Paul B. Preciado: «Estes ensaios de Suely Rolnik chegam-nos em plena névoa tóxica que os nossos modos coletivos de vida produzem sobre o planeta. Vivemos um momento contrarrevolucionário.»
Estes textos são como um oráculo que nos fala do nosso próprio futuro mutilado. Vêm recordar que o que estamos a viver não é um processo natural, mas uma fase a mais de uma guerra que não cessou: a mesma guerra que levou à capitalização das áreas de preservação de terras indígenas, ao confinamento e ao extermínio de todos os corpos cujos modos de conhecimento ou afeção desafiavam a ordem disciplinar, à destruição dos saberes populares em benefício da capitalização científica, à caça às bruxas, à captura de corpos humanos para serem convertidos em máquinas vivas da plantação colonial; a mesma guerra na qual lutaram os revolucionários do Haiti, as cidadãs da França, os proletários da Comuna, aquela guerra que fez surgir a praia sob os paralelepípedos das ruas de Paris em 1968, a guerra dos soropositivos, das profissionais do sexo e das trans no final do século XX, a guerra do exílio e da migração…

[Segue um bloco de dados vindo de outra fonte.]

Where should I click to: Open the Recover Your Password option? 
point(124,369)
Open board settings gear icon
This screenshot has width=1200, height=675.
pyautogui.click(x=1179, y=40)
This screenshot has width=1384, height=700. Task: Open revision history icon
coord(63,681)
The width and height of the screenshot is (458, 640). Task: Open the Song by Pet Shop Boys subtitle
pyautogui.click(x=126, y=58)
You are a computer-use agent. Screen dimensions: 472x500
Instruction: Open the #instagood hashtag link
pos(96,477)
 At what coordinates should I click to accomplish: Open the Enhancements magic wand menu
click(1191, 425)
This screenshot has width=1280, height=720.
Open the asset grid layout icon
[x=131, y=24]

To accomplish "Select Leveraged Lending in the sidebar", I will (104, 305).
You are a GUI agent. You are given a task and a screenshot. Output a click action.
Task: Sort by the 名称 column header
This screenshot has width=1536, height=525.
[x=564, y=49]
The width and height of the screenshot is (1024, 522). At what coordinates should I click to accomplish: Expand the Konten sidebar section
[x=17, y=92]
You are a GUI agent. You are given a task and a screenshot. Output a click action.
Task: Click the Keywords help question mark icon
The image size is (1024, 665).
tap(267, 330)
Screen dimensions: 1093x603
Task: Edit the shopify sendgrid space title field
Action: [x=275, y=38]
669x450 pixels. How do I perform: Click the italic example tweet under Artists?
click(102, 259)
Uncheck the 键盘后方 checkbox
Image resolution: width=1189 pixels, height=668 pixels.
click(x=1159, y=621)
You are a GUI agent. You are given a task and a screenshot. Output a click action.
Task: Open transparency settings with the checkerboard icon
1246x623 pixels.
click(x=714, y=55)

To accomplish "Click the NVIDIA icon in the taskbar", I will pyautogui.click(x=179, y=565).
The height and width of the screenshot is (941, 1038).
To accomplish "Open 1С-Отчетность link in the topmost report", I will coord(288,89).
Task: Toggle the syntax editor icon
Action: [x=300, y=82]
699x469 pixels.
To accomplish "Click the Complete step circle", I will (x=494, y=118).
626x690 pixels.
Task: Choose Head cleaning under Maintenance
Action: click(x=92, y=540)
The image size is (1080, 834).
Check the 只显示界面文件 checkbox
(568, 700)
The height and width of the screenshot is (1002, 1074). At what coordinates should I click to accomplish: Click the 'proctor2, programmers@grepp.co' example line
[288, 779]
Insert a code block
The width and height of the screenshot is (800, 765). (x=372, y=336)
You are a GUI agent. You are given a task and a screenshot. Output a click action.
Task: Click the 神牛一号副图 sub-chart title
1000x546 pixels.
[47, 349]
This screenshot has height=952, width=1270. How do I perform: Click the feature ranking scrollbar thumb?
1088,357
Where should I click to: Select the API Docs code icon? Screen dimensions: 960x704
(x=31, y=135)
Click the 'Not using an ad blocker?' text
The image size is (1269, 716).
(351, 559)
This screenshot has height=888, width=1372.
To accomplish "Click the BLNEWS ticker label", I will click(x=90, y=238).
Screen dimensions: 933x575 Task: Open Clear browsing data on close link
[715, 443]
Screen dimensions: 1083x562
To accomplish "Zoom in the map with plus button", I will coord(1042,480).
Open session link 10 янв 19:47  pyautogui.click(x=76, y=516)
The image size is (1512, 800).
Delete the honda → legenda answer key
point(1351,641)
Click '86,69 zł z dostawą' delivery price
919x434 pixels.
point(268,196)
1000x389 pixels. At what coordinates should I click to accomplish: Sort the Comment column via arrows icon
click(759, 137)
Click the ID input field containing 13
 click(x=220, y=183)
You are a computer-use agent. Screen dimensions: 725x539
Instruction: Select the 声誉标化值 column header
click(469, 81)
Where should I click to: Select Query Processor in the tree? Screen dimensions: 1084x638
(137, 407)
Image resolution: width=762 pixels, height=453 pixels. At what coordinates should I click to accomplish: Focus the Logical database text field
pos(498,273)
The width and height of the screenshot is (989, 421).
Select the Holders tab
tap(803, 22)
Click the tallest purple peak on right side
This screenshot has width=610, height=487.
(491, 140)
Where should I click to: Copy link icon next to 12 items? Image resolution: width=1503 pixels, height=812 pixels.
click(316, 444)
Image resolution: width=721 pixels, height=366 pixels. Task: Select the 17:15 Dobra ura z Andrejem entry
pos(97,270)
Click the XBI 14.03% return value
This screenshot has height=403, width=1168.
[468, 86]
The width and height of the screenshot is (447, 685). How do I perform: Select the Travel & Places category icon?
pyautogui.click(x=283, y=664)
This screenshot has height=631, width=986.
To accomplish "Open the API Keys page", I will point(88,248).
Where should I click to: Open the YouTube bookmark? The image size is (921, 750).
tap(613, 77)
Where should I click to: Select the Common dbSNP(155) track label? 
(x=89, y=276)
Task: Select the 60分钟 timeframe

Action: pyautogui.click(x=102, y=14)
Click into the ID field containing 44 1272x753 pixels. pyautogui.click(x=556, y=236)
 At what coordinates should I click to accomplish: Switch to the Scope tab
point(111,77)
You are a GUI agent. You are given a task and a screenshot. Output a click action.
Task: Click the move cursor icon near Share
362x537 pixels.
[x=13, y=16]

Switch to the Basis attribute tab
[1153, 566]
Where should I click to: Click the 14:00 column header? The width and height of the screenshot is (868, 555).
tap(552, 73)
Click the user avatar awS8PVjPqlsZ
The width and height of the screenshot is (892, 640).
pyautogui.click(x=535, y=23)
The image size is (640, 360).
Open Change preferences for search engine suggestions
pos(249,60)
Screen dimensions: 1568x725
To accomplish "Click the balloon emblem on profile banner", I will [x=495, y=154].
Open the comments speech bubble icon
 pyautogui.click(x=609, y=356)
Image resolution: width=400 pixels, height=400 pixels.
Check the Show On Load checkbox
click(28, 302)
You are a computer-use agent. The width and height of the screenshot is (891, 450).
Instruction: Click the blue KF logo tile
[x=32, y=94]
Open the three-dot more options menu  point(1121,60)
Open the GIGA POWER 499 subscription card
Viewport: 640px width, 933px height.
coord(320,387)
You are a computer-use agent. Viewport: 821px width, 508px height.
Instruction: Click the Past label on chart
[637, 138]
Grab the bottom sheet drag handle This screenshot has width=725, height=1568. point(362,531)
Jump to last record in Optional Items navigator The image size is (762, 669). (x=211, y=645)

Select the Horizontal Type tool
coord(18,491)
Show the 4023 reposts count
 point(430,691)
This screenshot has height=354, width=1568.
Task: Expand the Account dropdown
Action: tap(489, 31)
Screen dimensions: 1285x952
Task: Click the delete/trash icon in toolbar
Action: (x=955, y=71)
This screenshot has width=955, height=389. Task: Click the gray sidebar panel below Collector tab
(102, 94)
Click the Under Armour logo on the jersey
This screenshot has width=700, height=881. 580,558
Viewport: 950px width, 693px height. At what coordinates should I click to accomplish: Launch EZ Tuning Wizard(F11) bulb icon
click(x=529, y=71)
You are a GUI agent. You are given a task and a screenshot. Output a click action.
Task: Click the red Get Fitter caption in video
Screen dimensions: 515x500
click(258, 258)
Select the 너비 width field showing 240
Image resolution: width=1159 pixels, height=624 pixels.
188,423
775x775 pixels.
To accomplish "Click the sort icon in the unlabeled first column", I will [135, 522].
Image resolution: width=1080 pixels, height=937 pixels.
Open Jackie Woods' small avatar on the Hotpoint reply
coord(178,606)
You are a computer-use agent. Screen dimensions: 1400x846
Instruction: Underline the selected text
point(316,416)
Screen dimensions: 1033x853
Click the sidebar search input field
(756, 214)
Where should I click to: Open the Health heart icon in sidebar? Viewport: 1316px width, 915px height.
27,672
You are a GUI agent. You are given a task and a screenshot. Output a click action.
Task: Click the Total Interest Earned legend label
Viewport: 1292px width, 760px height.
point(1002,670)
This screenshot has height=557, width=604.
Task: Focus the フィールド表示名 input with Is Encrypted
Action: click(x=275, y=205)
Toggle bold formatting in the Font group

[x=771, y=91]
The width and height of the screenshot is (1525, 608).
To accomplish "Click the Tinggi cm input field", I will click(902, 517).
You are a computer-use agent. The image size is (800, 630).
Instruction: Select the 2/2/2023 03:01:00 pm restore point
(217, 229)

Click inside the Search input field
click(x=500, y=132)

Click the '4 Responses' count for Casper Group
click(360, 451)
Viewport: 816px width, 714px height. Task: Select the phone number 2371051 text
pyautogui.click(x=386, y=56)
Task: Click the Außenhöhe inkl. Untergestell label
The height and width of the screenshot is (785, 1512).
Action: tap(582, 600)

Suely Rolnik reuniu aqui três textos elaborados durante os últimos anos que poderiam funcionar como um guia de resistência micropolítica em tempos de contrarrevolução. Tive a sorte de escutar e ler muitas versões destes textos, como quem assiste à germinação de um ser vivo. O pensamento de Suely, como a sua própria prática analítica, tem a qualidade de estar sempre em movimento. O que os leitores têm agora nas suas mãos é uma fotografia da tarefa crítica de Suely tirada num momento preciso. Trata-se de um trabalho aberto, de um arquivo em beta, em constante modificação. O livro, extremamente rico e cuja leitura levará a múltiplas intervenções críticas e clínicas, poderia ser lido tanto como um diagnóstico micropolítico da atual mutação neoconservadora e nacionalista do regime financeiro neoliberal quanto como uma hipótese acerca da derrota da esquerda, no contexto não só latino-americano, mas também global. Mas esse réquiem por uma esquerda macropolítica é acompanhado em Suely pelo desenho de uma nova esquerda radical: Esferas da Insurreição é uma cartografia das práticas micropolíticas de desestabilização das formas dominantes de subjetivação, um diagrama da esquerda por vir.